WHAT YOU ARE ASKED TO DO = Lines below that hold the word "will" must be copied in full.

Stored data:
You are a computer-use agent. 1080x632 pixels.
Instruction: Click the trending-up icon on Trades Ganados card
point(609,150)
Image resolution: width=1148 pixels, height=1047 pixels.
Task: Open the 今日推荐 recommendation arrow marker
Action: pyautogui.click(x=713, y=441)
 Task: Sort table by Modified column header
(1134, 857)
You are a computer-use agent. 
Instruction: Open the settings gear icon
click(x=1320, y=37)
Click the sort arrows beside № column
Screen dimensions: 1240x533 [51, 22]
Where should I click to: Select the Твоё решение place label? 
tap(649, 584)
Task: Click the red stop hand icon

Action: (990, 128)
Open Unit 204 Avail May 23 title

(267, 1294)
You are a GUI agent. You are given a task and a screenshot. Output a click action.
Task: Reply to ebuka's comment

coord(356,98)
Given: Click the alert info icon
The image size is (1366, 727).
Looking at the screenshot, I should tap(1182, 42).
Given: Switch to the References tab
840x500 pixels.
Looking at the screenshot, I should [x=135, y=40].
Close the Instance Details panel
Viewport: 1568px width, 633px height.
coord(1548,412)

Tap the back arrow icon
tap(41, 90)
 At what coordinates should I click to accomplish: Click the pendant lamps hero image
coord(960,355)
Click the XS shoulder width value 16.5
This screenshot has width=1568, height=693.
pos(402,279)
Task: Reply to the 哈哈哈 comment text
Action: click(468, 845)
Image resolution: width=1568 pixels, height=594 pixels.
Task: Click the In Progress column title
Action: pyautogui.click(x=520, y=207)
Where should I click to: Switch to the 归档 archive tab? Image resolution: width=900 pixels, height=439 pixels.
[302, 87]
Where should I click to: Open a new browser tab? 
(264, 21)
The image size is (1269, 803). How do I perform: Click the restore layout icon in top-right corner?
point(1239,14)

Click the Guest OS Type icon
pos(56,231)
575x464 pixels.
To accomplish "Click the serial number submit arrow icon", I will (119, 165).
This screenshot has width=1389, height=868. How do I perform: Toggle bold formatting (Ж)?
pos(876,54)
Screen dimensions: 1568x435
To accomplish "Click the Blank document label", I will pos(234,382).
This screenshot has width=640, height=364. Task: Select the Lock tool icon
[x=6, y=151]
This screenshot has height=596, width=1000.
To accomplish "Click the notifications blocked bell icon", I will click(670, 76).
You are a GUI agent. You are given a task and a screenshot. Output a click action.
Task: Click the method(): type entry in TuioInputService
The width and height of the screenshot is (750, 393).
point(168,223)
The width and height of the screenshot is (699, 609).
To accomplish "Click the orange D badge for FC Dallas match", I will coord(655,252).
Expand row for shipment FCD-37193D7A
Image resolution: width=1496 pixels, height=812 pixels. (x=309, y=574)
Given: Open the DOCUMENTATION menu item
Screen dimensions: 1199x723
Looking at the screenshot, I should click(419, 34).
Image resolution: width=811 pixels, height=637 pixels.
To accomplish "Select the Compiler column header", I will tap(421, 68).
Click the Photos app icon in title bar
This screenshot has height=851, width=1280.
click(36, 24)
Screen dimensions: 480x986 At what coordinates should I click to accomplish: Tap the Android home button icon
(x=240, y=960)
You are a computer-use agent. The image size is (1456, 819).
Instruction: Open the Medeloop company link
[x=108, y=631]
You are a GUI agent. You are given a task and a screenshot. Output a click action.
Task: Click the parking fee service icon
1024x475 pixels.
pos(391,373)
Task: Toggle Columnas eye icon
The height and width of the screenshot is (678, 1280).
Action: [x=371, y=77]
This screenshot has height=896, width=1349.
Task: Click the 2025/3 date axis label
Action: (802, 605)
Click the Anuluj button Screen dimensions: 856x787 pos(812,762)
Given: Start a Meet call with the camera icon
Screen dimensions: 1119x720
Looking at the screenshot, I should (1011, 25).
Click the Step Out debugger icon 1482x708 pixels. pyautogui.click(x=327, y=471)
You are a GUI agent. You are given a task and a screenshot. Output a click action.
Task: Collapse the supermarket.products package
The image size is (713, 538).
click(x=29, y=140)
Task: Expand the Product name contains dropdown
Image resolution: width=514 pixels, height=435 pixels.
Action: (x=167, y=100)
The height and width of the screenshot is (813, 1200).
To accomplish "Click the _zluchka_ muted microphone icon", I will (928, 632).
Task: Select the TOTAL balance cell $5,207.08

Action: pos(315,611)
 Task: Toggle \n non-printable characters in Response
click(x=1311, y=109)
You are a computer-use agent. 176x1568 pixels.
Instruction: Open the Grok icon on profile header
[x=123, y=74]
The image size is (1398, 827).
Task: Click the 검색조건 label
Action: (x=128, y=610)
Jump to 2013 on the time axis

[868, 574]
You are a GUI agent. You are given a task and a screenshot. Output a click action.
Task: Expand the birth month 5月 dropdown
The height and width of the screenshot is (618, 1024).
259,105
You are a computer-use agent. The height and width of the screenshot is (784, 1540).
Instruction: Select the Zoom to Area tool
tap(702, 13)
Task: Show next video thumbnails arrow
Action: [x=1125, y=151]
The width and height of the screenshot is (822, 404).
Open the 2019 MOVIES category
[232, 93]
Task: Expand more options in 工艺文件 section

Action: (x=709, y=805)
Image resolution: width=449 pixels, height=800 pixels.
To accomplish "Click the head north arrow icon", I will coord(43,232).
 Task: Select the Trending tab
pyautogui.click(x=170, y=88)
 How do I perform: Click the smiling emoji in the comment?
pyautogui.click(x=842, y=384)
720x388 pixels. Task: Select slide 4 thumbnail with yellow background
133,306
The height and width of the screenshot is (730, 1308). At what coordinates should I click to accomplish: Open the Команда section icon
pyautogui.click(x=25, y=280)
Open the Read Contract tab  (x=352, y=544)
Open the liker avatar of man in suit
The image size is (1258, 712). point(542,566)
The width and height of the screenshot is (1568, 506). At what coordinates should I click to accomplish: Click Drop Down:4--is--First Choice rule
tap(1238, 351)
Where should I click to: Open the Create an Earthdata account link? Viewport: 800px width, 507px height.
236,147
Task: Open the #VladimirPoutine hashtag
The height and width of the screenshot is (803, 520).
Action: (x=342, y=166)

EXERCISE OUTPUT =
To accomplish "Click the serial number submit arrow icon", I will (119, 165).
To accomplish "Click the Blank document label", I will pos(234,382).
To accomplish "Click the notifications blocked bell icon", I will click(670, 76).
To accomplish "Click the orange D badge for FC Dallas match", I will coord(655,252).
To accomplish "Select the Compiler column header", I will tap(421, 68).
To accomplish "Click the _zluchka_ muted microphone icon", I will (928, 632).
To accomplish "Click the head north arrow icon", I will coord(43,232).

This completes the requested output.